This is the kind of visualization I would use to look at the distribution of house list prices.
What is a histogram?
This is what m and b are in the formula for a line:
y = mx + b
What is...
m = slope
b = intercept
This is the range of possible R^2 values.
[0,1]
Finish the sentence: "When p is low..."
What is: "H0 has got to go"?
I have a dataframe called "messages" with 4 columns: "sender", "recipient", "time sent", "contents" (all strings). This is the code that gives us only the contents and recipient of all messages from the sender "Daniel".
What is...
messages.loc[messages["sender"] == "Daniel", ["contents", "recipient"]]
These are the 4 assumptions of Simple Linear Regression.
What are:
These are the 4-5 evaluation metrics we have learned for linear regression. (If it's an acronym, write out the words!)
What are RSS/SSE (residual sum of squares/sum of squared error), MSE (mean squared error), RMSE (root mean squared error), R^2, and adjusted R^2?
I am a researcher and I want to know how people's math test scores differ given their amount of sleep the preceding two nights. This is my null and alternative hypothesis.
What are:
H0: There is no difference in math scores between the two groups.
HA: There is a difference in math scores between the two groups.
?
This is a scenario in which I might use a pie chart.
Never
This is the code to instantiate and fit a linear regression model in sklearn, assuming I have defined X and y.
What is:
lr = LinearRegression()
lr.fit(X, y);
A high bias model has [high/low] accuracy and is [over/under]fit. A high variance model has [high/low] accuracy and is [over/underfit].
What are: low, under, high, over?
This is the Central Limit Theorem.
What is the theorem that states that the sampling distribution of the sample means approaches a normal distribution ( N(μ, σ / √(n)) ) as the sample size gets larger — no matter what the shape of the population distribution?
I have a DataFrame called "top_hits" with 3 columns: "genre" (string), "song title" (string), and "plays" (int).
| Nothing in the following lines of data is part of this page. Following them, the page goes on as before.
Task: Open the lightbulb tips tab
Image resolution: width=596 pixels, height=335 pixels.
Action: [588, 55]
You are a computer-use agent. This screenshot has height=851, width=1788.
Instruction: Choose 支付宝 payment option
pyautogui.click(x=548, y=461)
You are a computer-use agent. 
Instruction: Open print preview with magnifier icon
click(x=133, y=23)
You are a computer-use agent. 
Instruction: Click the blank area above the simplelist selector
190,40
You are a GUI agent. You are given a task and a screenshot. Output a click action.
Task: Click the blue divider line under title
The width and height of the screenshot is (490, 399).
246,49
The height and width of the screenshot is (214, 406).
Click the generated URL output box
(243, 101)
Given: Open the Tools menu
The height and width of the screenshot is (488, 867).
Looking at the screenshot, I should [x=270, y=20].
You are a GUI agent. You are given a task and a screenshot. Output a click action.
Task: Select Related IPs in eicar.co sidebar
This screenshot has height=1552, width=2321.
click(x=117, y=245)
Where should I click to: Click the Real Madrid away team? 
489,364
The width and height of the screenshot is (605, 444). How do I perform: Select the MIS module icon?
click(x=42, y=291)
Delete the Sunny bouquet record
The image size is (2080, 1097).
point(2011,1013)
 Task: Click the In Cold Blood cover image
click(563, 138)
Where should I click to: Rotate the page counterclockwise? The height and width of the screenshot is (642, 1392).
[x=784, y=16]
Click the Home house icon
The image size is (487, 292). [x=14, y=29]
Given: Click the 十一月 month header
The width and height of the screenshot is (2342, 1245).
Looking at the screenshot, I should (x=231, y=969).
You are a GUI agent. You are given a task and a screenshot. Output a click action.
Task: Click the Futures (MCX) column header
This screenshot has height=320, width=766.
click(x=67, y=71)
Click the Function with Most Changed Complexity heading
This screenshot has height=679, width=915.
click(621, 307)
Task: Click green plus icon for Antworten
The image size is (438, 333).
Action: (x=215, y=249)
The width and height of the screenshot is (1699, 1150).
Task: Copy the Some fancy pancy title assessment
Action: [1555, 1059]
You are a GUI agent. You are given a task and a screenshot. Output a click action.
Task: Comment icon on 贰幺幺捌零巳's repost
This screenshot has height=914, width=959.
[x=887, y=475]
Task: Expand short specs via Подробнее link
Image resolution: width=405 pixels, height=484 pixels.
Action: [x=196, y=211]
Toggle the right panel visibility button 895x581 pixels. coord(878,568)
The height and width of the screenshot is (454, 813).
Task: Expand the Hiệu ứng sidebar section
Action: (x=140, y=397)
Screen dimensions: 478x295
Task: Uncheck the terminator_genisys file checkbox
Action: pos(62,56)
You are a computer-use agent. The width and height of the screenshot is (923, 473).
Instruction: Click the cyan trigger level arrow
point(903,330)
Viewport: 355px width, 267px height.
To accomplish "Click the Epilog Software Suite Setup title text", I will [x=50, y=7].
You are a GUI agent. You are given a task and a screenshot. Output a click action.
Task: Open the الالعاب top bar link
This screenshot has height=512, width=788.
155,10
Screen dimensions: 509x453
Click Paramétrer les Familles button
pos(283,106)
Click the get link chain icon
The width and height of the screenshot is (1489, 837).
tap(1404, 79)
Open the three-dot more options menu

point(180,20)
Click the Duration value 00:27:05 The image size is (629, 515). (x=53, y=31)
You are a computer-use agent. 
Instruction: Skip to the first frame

This is the code to give me the average number of plays per genre.
What is...
top_hits.groupby(['genre'])['plays'].mean()
This is the additional assumption we make for multiple linear regression on top of the 4 SLR assumptions.
What is Independence of Predictors: The independent variables Xi and Xj must be independent of one another for any i != j.
My multiple linear regression model has an R^2 value of .63. This is my interpretation of that value.
What is our model accounts for 63% of the variance in y from the mean?
This is in interpretation of the confidence interval for the true average weight of an adult male grizzly bear with the 2.5th percentile of our sample = 400 lbs and the 97.5th percentile of our sample = 790 lbs.
"I am 95% confident that the true average weight of adult male grizzly bears is between 400 and 790 lbs."